Internet marketers are pouring more of their online advertising budgets into PPC advertising – according to the Interactive Advertising Bureau, it accounted for 57 percent of Internet advertising in 2008, up from 52 percent in 2007. But it looks as though more of those PPC expenditures are being wasted too…
Cars.com, for example, knew something was wrong when a substantial number of clicks on its NewCars.com ads came from countries such as Bulgaria, Indonesia and the Czech Republic… countries where it wasn’t trading. It determined that the rate of click fraud was 12-15 percent.
Meanwhile, Outsell Inc. reckons 13 percent of online advertising clicks in 2008 were fraudulent, while Click Forensics says 17 percent of clicks in the fourth quarter of 2008 were fraudulent.
Google, meanwhile, says fraudulent clicks account for just 0.02 percent of all clicks.
Problem is… Google gets paid whenever someone clicks on the PPC ads on its search engine or content network, so it isn’t exactly ‘naturally’ motivated to emphasize the problem.
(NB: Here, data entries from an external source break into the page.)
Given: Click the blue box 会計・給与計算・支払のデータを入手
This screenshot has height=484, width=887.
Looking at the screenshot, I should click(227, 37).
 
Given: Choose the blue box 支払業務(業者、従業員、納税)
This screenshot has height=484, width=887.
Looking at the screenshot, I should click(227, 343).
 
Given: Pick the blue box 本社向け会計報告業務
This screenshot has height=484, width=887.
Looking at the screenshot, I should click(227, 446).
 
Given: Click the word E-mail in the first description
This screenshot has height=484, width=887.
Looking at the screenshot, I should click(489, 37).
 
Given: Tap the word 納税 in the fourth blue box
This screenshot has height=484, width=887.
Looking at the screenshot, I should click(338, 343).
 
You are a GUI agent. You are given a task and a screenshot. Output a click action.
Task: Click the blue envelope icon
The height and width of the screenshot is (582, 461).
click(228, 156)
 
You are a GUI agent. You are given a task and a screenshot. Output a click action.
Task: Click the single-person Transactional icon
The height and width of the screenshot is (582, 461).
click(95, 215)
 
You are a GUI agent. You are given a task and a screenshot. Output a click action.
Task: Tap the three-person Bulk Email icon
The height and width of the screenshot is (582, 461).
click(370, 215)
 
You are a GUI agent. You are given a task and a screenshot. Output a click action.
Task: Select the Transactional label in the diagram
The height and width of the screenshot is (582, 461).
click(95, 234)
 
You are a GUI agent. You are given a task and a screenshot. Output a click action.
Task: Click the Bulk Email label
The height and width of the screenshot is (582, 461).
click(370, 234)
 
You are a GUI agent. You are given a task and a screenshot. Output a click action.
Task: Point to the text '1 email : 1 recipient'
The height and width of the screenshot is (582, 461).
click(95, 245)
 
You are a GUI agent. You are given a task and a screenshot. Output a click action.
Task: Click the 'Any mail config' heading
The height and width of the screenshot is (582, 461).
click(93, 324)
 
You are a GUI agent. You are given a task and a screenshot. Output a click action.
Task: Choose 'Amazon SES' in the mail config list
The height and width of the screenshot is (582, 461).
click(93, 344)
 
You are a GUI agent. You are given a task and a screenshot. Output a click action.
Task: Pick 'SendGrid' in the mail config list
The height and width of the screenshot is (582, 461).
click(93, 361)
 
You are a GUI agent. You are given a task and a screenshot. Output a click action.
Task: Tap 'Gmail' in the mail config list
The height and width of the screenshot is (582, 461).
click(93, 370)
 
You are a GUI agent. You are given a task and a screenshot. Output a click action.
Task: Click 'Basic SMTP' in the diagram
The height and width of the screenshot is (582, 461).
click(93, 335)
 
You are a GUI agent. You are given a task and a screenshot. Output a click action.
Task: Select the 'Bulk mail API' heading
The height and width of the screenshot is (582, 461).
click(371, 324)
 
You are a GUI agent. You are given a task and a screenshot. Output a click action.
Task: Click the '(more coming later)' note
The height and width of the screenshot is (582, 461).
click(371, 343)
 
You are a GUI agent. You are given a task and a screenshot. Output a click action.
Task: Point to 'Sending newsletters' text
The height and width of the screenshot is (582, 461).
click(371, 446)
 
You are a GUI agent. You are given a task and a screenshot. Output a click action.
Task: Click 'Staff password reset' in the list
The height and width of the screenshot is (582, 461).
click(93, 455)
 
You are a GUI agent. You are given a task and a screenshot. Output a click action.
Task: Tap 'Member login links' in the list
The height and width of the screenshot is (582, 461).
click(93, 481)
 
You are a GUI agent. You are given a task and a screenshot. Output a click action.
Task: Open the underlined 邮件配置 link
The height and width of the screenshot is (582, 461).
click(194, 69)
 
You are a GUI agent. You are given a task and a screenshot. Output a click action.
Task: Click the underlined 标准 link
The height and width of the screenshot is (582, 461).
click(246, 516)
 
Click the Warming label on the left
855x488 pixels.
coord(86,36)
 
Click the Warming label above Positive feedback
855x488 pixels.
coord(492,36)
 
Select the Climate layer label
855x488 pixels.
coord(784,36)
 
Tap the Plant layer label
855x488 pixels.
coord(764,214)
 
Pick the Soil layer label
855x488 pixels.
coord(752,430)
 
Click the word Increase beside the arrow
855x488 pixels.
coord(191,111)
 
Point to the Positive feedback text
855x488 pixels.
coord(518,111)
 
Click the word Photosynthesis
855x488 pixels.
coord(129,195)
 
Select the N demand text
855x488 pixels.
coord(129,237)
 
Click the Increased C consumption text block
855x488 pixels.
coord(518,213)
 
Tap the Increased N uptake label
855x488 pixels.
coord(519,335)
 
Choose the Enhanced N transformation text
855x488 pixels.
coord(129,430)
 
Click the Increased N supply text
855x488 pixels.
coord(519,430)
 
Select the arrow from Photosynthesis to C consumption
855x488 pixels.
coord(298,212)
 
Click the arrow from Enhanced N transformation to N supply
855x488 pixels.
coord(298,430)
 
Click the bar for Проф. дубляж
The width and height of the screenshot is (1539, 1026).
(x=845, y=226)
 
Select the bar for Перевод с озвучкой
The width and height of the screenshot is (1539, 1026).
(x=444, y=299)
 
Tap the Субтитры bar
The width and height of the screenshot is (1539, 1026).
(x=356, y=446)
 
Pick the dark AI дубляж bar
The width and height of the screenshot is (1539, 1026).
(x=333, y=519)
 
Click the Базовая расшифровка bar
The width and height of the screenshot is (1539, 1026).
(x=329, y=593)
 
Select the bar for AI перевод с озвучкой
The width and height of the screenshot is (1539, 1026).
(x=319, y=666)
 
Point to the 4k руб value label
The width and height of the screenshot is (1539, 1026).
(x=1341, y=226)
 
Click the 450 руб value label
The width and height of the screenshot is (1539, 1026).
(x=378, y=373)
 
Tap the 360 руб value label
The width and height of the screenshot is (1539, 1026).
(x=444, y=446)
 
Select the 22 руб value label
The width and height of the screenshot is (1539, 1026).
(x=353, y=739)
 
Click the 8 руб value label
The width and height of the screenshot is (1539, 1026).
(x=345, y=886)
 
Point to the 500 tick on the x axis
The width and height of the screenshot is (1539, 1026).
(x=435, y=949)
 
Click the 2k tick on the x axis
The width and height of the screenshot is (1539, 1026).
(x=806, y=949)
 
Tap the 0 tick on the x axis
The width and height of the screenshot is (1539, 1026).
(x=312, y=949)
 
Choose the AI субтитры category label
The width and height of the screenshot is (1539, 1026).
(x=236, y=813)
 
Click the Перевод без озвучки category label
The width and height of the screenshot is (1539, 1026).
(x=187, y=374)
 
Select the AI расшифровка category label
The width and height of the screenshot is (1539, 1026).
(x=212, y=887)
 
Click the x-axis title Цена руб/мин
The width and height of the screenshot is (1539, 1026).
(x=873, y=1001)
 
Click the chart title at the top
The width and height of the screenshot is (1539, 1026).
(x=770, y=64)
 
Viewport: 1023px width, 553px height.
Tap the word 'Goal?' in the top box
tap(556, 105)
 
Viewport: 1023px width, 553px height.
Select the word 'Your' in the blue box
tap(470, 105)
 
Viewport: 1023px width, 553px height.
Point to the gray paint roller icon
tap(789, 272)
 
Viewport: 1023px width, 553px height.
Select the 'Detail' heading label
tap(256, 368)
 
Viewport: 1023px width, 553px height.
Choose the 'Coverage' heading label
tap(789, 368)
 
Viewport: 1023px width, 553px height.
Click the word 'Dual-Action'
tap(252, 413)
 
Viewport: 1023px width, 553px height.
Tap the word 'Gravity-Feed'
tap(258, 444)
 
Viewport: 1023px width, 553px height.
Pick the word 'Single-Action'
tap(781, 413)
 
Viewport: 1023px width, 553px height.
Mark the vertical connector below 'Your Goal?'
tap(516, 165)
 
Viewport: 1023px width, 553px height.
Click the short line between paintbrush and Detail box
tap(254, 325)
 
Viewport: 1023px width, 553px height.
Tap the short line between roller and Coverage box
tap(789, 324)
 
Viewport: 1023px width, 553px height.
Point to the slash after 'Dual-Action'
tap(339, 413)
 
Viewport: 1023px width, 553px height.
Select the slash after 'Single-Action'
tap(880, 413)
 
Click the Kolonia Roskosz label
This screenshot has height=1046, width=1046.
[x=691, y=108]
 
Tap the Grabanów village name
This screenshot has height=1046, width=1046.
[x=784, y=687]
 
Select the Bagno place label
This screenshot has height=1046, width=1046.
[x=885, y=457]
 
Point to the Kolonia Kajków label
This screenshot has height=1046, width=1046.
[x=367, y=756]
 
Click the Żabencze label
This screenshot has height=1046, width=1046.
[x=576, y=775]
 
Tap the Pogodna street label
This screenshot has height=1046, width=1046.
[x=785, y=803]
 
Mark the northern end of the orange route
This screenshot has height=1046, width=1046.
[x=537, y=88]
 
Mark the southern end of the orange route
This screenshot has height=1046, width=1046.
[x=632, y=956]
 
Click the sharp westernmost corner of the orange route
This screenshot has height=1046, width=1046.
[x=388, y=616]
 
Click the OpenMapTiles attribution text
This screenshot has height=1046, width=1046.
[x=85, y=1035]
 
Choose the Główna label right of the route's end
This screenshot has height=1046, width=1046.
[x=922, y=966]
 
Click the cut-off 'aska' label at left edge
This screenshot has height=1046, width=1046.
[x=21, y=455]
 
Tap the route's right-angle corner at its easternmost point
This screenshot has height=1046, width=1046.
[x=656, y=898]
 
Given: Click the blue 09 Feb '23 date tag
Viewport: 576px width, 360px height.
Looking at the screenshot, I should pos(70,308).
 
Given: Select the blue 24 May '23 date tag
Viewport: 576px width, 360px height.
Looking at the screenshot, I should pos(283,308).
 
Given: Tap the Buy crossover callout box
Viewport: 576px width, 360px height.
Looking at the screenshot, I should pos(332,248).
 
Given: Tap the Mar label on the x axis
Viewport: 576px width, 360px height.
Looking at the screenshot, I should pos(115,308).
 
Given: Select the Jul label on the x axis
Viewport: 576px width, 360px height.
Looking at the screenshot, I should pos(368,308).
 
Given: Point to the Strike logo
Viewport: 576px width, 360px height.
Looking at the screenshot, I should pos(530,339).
Funnily enough, even Yahoo, its main PPC rival and beneficiary, disputes that fraudulent clicks could be below 1 percent.
All this indicates to me that we can’t expect much help from, say, Google to combat the click-fraud problem. As Internet marketers, it’s up to use to monitor where our pay-per-click clicks are coming from and possibly engage professional help to clamp down on fraud if we think it exists.